Comme être individuel, ayant une destinée personnelle, autonome, centre d'un monde, le sujet tend à se concentrer en lui-même, à ne considérer que lui, à ne tenir compte que de lui, voilà la voie de l'orgueil et, à la limite, de la solitude hautaine ! Mais comme être social, comme cellule d'un immense corps, qui est la société, l'homme a un destin social : il tend à vivre avec les autres, par les autres, dans les autres, à tirer d'eux ses joies et ses peines, à quêter leur approbation et leur admiration, à recevoir d'eux l'image même qu'il a de lui-même : c'est la voie de la vanité.
Source : Gallica

Camille Mélinand Revue des Deux Mondes tome 119…

Toutes les fois que nous rougissons, nous craignons pour ce qu’il y a de secret en nous.

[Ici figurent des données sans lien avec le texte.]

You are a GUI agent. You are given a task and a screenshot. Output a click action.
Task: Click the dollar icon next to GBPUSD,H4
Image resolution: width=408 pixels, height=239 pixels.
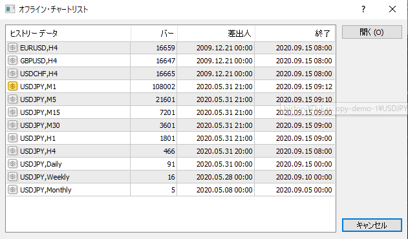pos(12,61)
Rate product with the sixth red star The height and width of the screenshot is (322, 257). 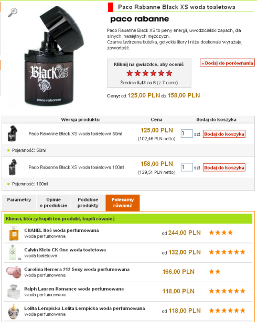point(169,73)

Nous avons peur qu’on ne voie au fond de nous : modestes, nous avons peur qu’on ne voie au fond de nous une joie de vanité ; pudiques, qu’on ne voie au fond de nous une pensée interdite ; timides, qu’on ne voie au fond de nous une émotion ridicule ; coupables, qu’on ne voie au fond de nous un souvenir inavouable.
Dans tous ces cas, la rougeur va directement contre notre intérêt. Nous tremblons qu’on ne devine en nous une joie secrète, et la rougeur trahit cette joie.